Your dream is fairly well pronounced over the fact that this part of you, your sister, is going to be doing what she’s going to be doing, and you have this greater awareness from somewhere on the inner, and that’s just kind of the way it is.

Your sister doing what she’s doing is kind of like very well intentioned and everything, functioning more directly in the outer with a lack of a oneness or a Wholeness, actually. She’s still following some sort of well-intentioned definition, and that part evolves that way. And the other part inside of you knows that it has to leave that alone.

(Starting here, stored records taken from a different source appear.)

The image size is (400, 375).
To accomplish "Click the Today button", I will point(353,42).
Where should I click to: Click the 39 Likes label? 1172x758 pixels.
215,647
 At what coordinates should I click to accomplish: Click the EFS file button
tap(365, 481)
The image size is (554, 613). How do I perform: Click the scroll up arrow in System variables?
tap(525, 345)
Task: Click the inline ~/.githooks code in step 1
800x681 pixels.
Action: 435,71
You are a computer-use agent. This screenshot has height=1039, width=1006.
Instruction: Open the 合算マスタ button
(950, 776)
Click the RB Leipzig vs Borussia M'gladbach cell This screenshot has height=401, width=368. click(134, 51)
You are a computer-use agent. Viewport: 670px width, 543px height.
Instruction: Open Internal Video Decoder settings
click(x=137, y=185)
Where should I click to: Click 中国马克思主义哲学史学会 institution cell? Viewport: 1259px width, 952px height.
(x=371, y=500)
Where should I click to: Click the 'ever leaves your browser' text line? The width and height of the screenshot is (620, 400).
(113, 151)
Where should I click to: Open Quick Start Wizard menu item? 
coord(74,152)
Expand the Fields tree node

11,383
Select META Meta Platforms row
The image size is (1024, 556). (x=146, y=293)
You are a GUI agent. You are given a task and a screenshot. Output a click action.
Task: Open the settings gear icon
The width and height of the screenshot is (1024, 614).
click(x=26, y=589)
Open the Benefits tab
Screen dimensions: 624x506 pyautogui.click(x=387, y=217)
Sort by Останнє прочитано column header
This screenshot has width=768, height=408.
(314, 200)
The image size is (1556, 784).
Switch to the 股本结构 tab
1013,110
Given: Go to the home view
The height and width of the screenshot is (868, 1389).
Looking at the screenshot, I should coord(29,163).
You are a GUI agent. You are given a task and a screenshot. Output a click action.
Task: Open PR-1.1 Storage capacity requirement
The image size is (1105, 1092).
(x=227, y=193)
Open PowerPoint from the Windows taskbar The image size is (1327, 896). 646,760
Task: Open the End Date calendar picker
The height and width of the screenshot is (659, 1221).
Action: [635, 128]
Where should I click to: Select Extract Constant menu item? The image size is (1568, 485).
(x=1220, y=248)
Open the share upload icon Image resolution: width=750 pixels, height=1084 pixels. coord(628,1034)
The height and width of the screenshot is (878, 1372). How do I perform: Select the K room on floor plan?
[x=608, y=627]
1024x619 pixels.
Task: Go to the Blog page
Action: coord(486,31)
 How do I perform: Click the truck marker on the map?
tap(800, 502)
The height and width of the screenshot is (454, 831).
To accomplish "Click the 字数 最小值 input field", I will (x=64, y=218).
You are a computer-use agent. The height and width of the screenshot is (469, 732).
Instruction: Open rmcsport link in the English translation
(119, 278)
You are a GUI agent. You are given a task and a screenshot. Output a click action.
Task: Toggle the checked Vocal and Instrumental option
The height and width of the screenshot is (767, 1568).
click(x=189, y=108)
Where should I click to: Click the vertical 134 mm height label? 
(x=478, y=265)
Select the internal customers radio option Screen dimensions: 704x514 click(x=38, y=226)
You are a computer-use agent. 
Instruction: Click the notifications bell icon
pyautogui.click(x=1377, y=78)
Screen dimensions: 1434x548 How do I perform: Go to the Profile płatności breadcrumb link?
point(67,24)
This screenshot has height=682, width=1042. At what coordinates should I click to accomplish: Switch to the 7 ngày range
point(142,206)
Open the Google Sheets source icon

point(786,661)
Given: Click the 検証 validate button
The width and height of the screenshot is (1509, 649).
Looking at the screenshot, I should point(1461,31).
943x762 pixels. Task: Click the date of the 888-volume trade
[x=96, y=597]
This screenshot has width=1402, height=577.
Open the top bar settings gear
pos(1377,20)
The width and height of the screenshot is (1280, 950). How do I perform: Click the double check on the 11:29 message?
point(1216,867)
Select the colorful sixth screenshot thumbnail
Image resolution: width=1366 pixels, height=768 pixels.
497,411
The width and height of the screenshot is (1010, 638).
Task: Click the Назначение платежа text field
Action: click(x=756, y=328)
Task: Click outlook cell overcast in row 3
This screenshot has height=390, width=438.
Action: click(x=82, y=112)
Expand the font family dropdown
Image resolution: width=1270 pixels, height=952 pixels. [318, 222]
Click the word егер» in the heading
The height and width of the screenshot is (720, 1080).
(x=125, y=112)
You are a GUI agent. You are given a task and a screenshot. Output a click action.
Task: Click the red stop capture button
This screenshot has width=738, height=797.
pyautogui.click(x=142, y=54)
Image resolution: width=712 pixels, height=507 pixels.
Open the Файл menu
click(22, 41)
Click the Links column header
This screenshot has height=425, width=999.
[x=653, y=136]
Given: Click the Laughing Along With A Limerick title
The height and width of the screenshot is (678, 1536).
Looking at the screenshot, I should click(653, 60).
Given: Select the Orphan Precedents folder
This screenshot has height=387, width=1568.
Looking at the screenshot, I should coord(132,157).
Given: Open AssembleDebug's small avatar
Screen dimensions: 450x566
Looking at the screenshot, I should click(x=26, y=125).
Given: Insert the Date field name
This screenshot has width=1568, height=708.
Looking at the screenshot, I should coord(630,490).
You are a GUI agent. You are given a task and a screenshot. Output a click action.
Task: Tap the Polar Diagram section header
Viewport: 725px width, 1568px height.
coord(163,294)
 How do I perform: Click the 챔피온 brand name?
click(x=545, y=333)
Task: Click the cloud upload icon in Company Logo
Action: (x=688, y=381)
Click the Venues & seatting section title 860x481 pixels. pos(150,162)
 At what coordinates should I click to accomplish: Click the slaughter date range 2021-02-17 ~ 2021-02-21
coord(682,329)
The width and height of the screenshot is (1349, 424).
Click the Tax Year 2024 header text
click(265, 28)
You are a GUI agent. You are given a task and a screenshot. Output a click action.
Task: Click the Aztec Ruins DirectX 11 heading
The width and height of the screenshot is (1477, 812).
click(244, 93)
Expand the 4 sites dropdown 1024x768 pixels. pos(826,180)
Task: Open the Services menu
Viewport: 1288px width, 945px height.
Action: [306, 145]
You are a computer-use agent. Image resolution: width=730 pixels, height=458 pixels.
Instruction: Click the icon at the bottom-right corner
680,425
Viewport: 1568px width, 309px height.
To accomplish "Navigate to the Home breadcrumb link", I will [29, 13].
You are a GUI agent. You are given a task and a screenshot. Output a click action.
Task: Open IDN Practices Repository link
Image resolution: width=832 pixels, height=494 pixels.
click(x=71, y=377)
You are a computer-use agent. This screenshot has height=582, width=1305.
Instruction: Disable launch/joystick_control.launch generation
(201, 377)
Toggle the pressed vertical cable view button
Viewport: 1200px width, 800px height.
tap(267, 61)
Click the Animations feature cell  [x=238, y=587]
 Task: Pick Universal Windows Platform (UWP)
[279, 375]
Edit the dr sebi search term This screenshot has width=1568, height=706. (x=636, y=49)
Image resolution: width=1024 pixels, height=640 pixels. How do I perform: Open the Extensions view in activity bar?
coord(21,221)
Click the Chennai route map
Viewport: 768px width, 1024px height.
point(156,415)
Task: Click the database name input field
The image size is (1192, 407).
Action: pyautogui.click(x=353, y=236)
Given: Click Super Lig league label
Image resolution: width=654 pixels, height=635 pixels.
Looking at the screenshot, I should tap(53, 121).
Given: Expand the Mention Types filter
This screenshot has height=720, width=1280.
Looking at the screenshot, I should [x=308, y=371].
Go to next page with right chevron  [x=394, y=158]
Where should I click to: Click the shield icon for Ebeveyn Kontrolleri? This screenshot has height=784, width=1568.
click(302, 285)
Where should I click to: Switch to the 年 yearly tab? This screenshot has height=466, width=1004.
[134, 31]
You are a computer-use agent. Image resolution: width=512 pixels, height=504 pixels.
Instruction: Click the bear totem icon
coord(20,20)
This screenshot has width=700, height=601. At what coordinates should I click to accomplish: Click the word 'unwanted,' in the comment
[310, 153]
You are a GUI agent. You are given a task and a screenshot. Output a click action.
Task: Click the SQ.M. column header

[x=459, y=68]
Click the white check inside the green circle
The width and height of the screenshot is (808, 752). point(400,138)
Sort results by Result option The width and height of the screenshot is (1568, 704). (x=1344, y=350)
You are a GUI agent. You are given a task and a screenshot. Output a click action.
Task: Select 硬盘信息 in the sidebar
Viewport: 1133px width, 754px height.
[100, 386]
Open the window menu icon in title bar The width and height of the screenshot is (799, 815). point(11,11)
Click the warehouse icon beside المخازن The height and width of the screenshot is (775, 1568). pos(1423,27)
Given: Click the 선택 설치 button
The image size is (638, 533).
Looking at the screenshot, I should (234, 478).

And so you have the dreamer and the dreamed, or you have something of the inner coming through and able to touch something in the outer. You have all of the components going on. And the degree to which the diamond is able to become the diamond is that your sister represents the rootedness in creation, and you are representing this diamond quality that soothes but gets to a point where to do that work it has to hold onto this other place.

And just your beingness has to be what communicates or comes across as the potential change agent. Does your sister ever really fully change? You’re never able to actually give her the memo, yet somehow you’re doing an “as above, down below” approach, but you’re not doing it in the ways of the world, in the ways of physical manifestation, so to speak, of laying it out in A’s, B’s, and C’s and definitions that would be of a masculine orientation.

You’re doing it by embodying the presence, the part of yourself that gets wizened by all of this somehow, your sister, that part of you is kind of the eyes and ears then. It becomes a seeingness of things. But how did that happen? There’s no way of saying how that occurred because you never told her. All you could do was watch, hold a space in that regard as you worked inside of the schematic of things to soothe the transformation.

You’re trying to soothe the situation because you have a relationship to a quality that’s bright and sparkly that’s like a diamond, the jewel inside of yourself. That’s the feminine Wholeness of creation that sparkles, and in the end you have to bring everything through. You have to make and help facilitate the aliveness of the little boy, or otherwise you’re a hidden treasure that can’t be known.